* _Text provided_:
Consider the following. The man I met that first night had impeccable manners. He collected me from my home, drove us to the restaurant, managed to have plenty of fun without consuming any alcohol, drove me back and secreted a note which I found the next morning on my rustic Biedermeie­r dresser. ‘Come to BP tomorrow for lunch,’ it said. Initially I wondered why he was taking me to a petrol station – it took me a moment to realise he meant Buckingham Palace. I went.

We had lunch on trays in his flat in the Palace. He was playful, tactile and friendly. And that’s how it started, immediatel­y.

I was single, he was single, we had every reason to be carefree and no reason not to be.

When Andrew comes into your life there is no room for anyone else. He takes up all the space. He walked into my life and that was it: he was my life.

The weeks and months that followed created some of the happiest memories I have of my life. I could come and go to visit my boyfriend in Buckingham Palace without causing an internatio­nal scandal – I even used to take my pet parrot with me. On one occasion, I went to the Palace, only to find he had moved rooms and I found myself on the wrong floor walking up and down calling out ‘Aaaandreee­eeew!’

Luckily, I was not mistaken for palace intruder Michael Fagan and arrested, but eventually found by a page and directed to his new rooms.

It was a blurring of two very different worlds. I bought Andrew his first pair of denim jeans and he gave me a T-shirt of his which I loved. It said ‘Don’t Panic’. He bought me one of my own emblazoned with ‘Here comes Trouble’. I didn’t know whether to be pleased or insulted. Either way, looking back, he was right. The point I’m trying to make is that Andrew is a nice man, a tender, loving and caring normal boyfriend.

This is not the person portrayed by Virginia Roberts. She seems to be operating on the old myth that the royals never explain and never complain but in this I believe she has erred. It is true the usual policy has been a do-nothing and say-nothing strategy imposed by the men in grey suits at the Palace.

* _Raw records_:
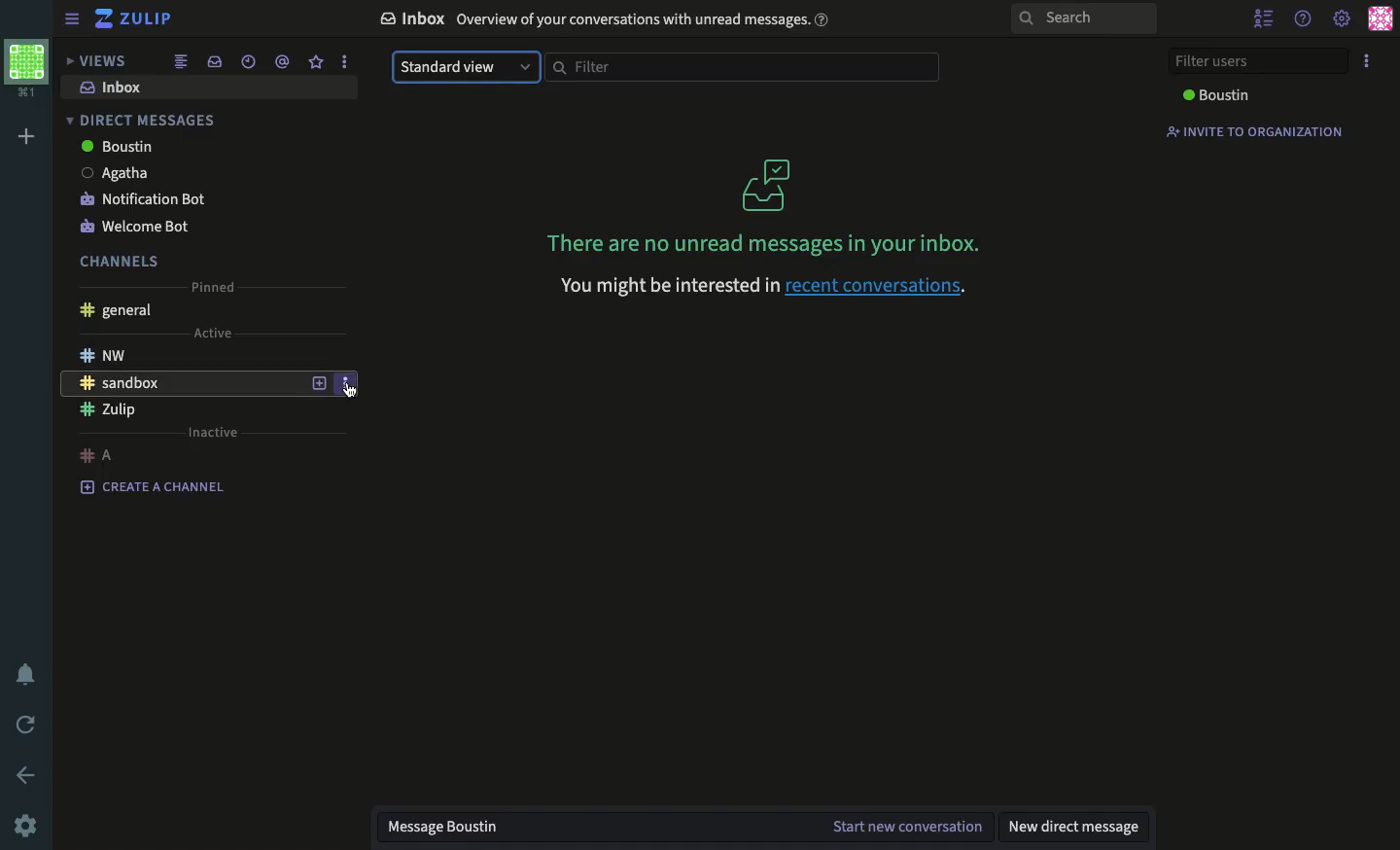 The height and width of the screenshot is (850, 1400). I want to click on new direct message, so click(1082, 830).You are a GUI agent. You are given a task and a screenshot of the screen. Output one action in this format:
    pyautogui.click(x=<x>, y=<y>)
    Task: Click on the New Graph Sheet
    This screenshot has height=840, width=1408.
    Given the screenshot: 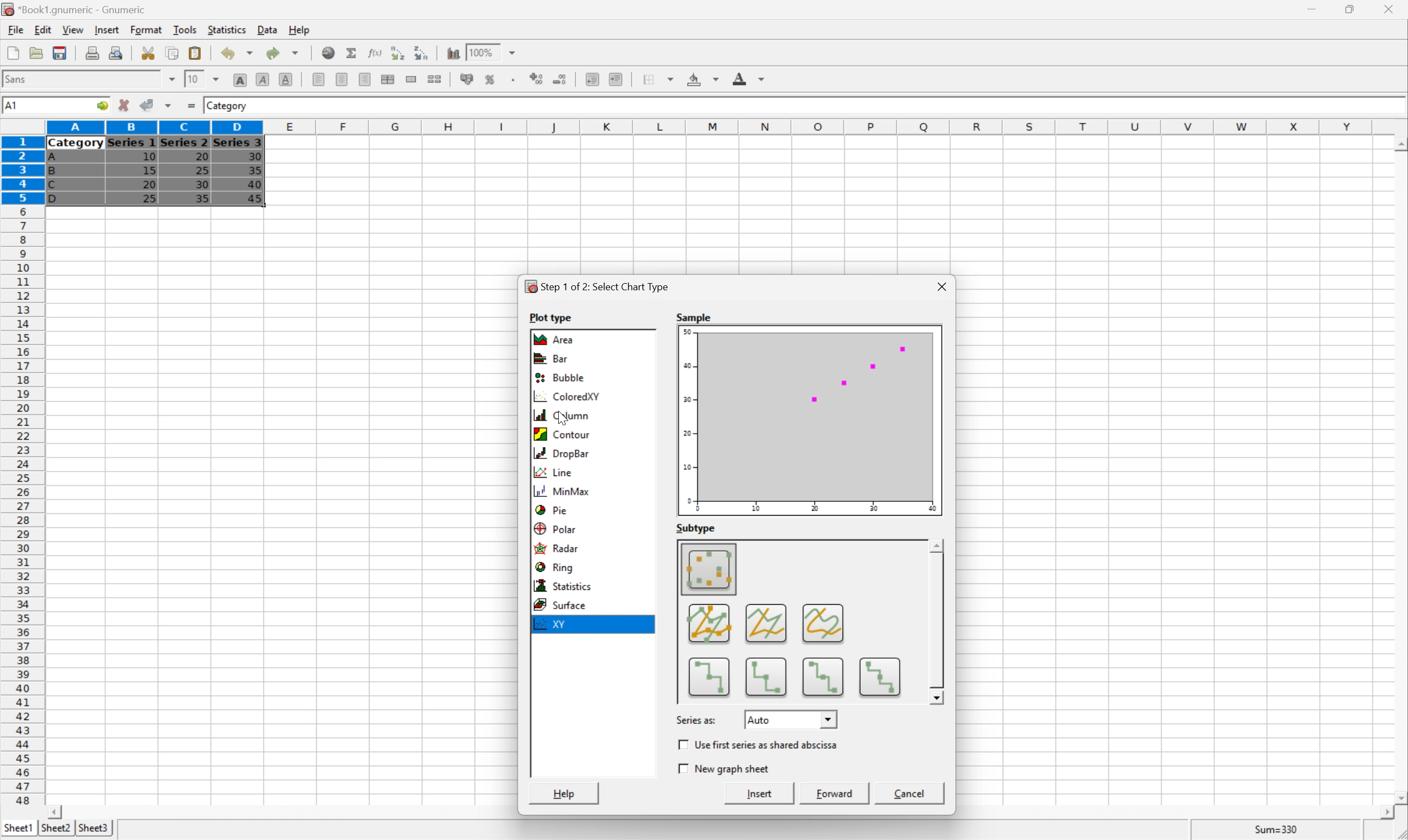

* _Task requirements_:
• 1. Condense the paragraph of the account of dating Andrew that begins "It was a blurring of two very different worlds" while keeping its main facts.
• 2. Extend the account of dating Andrew, picking up after its last sentence.
The listing has no connection to the account of dating Andrew.

* _Answers to the exercise_:
• 1. Our two very different worlds blurred together. I bought Andrew his first pair of denim jeans, and he gave me his "Don't Panic" T-shirt, which I loved. He later bought me one reading "Here comes Trouble." I was unsure whether to feel pleased or insulted, but looking back, he was right. My point is that Andrew is a nice, tender, loving and caring normal boyfriend.

• 2.
It’s still too often the default setting and today is even more outmoded and ineffectua­l than it was in 1982. While Prince Andrew diplomatic­ally mounts his defence, the damage to his reputation is already done.

He’s a man whose efforts have been, unfairly, more often met with criticism than praise. He is a war hero who, alongside the other brave men of the Falklands Task Force, risked his life for his country. While Prince Harry is lauded for his service on the frontline in Afghanista­n, Prince Andrew’s courage in the Falklands conflict is all but forgotten.

The day the Falklands War was announced in April 1982, Andrew and I were due to have lunch at our favourite Italian restaurant, in Belgravia. He telephoned me at my flat and said that he wouldn’t be able to come because the country was at war. He was then attached to HMS Invincible as a Sea King search-and-rescue pilot.

I was so shocked I responded unreasonab­ly and with anger. I slammed around the kitchen, crashing cupboard doors.

I threw the phone down, went out and got into my green Mini, turning the car radio on just in time to hear the BBC announcing war had been declared against Argentina. I was so startled, I drove straight into the back of a parked Post Office van.

Leaving my car where it was, I returned to the flat where Andrew had by now arrived. He was looking pretty miserable, albeit very handsome in his uniform. We said goodbye only after I tried everything – and I mean everything, both reasonable and unreasonab­le – to stop him going. He left giving me a small volume of Kipling’s poems with a bookmark on ‘If–’, reminding me that he was one of the men and that this was his job.

Later, there was a media frenzy when we took a beach holiday on Mustique at Princess Margaret’s villa. Once we arrived I was almost under house arrest. The paparazzi were flying over low in light aircraft or swimming up to the beach in scuba gear. There was a palpable sense of real physical danger.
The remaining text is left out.